** DATASET RECORDS **
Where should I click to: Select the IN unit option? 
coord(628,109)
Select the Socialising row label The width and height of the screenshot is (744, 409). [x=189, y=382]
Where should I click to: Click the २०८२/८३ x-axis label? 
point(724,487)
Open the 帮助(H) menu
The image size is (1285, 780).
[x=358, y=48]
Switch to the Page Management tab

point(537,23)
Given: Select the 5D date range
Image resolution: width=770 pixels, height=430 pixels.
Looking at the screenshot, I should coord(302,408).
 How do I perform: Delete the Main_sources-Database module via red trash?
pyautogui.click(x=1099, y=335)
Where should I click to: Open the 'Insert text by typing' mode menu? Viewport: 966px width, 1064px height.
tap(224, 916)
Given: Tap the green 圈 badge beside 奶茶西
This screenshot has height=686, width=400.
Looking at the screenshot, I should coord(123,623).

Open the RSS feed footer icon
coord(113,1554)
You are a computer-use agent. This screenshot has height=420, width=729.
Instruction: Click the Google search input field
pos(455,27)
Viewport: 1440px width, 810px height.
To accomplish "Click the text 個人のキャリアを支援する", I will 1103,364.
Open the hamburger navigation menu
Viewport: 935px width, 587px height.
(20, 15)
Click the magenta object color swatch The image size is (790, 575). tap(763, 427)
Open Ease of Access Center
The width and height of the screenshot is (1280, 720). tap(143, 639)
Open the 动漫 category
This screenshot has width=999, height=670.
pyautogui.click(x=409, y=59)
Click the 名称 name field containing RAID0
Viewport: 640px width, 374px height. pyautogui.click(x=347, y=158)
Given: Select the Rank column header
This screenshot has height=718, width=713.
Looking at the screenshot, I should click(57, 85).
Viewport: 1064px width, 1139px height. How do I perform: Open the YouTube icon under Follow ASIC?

** ABOUT THIS EXERCISE **
Copy verbatim, from the listing above, each line from the one containing "How do I perform: Delete" down to the one containing "Open the 动漫 category", inclusive.

** PROBLEM SOLUTION **
 How do I perform: Delete the Main_sources-Database module via red trash?
pyautogui.click(x=1099, y=335)
Where should I click to: Open the 'Insert text by typing' mode menu? Viewport: 966px width, 1064px height.
tap(224, 916)
Given: Tap the green 圈 badge beside 奶茶西
This screenshot has height=686, width=400.
Looking at the screenshot, I should coord(123,623).

Open the RSS feed footer icon
coord(113,1554)
You are a computer-use agent. This screenshot has height=420, width=729.
Instruction: Click the Google search input field
pos(455,27)
Viewport: 1440px width, 810px height.
To accomplish "Click the text 個人のキャリアを支援する", I will 1103,364.
Open the hamburger navigation menu
Viewport: 935px width, 587px height.
(20, 15)
Click the magenta object color swatch The image size is (790, 575). tap(763, 427)
Open Ease of Access Center
The width and height of the screenshot is (1280, 720). tap(143, 639)
Open the 动漫 category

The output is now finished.